“TARI LELEHUR: WARISAN YANG MENYATUKAN DUNIA”
Isinya adalah catatan ritual. Sebuah tarian gaib yang dilakukan oleh para wanita keluarga Atmaja setiap menjelang purnama ke-13 — sebuah perhitungan berdasarkan penanggalan Jawa kuno — di mana mereka harus menari bersama arwah para leluhur.
Konon, lewat tarian itu, kekuatan roh leluhur akan merasuki tubuh penari baru dan mentransfer seluruh bakat, gerak, dan daya tarik magis yang mereka miliki semasa hidup.
Syaratnya hanya satu: “Jangan berhenti menari sampai mereka selesai.”
Pendopo Berdarah dan Malam Ritual
Demi nama ibu, demi nama keluarga Atmaja, aku memutuskan untuk mencobanya. Aku tak punya apa-apa lagi untuk dipertahankan. Reputasi keluargaku merosot sejak kematian ibu. Tidak ada lagi tawaran pentas. Tidak ada murid. Tidak ada hormat.
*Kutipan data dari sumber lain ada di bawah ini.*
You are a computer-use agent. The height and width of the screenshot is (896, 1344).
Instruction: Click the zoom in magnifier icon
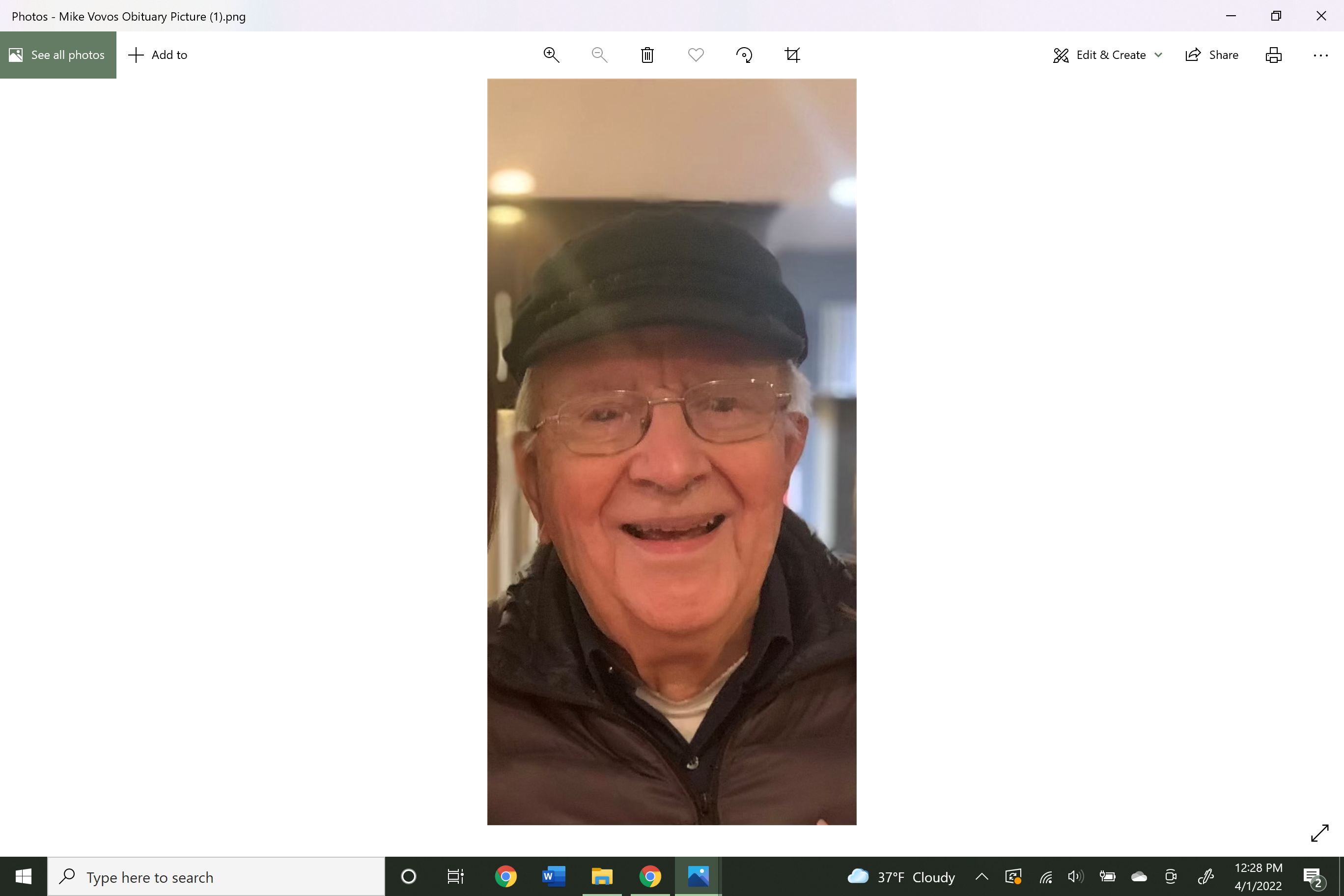tap(551, 55)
Pendopo tua keluarga dibersihkan. Aku menyalakan kemenyan, menabur bunga tujuh rupa, dan memutar rekaman gamelan kuno dari piringan hitam peninggalan nenek. Bulan purnama ke-13 menggantung pucat di langit.
Dan aku menari…
Kaku. Canggung. Salah langkah.
Namun tiba-tiba… hawa dingin menyusup ke tubuhku. Angin berputar dalam pendopo yang seharusnya tertutup. Lampu minyak bergoyang liar. Lalu mereka datang.
Satu per satu sosok berjubah kebaya kuning emas muncul dari balik bayang-bayang. Tidak berjalan… tapi melayang.
Leluhurku.
Wajah mereka pucat. Ada yang tak punya mata. Ada yang pipinya robek. Namun semuanya tersenyum… senyum getir yang seakan berkata, “Akhirnya kau siap.”
Mereka mulai menari.
Tanpa sadar, tubuhku bergerak. Langkahku mengikuti mereka. Tubuhku lentur. Nafasku mengikuti kendang. Kakiku membentuk pola yang tak pernah kupelajari. Tanganku melambai seperti daun tertiup angin.

Mereka menari bersamaku. Mengelilingiku. Membimbingku. Kadang menjerit. Kadang tertawa.
Tapi jam bergulir, malam makin pekat… dan aku mulai kelelahan.
Aku ingin berhenti. Tapi mereka tidak.
Ketika aku mencoba berhenti, mereka merapat. Menarik tanganku. Membuka mulut mereka yang membusuk dan bergumam:
“Jangan berhenti… sampai kami selesai.”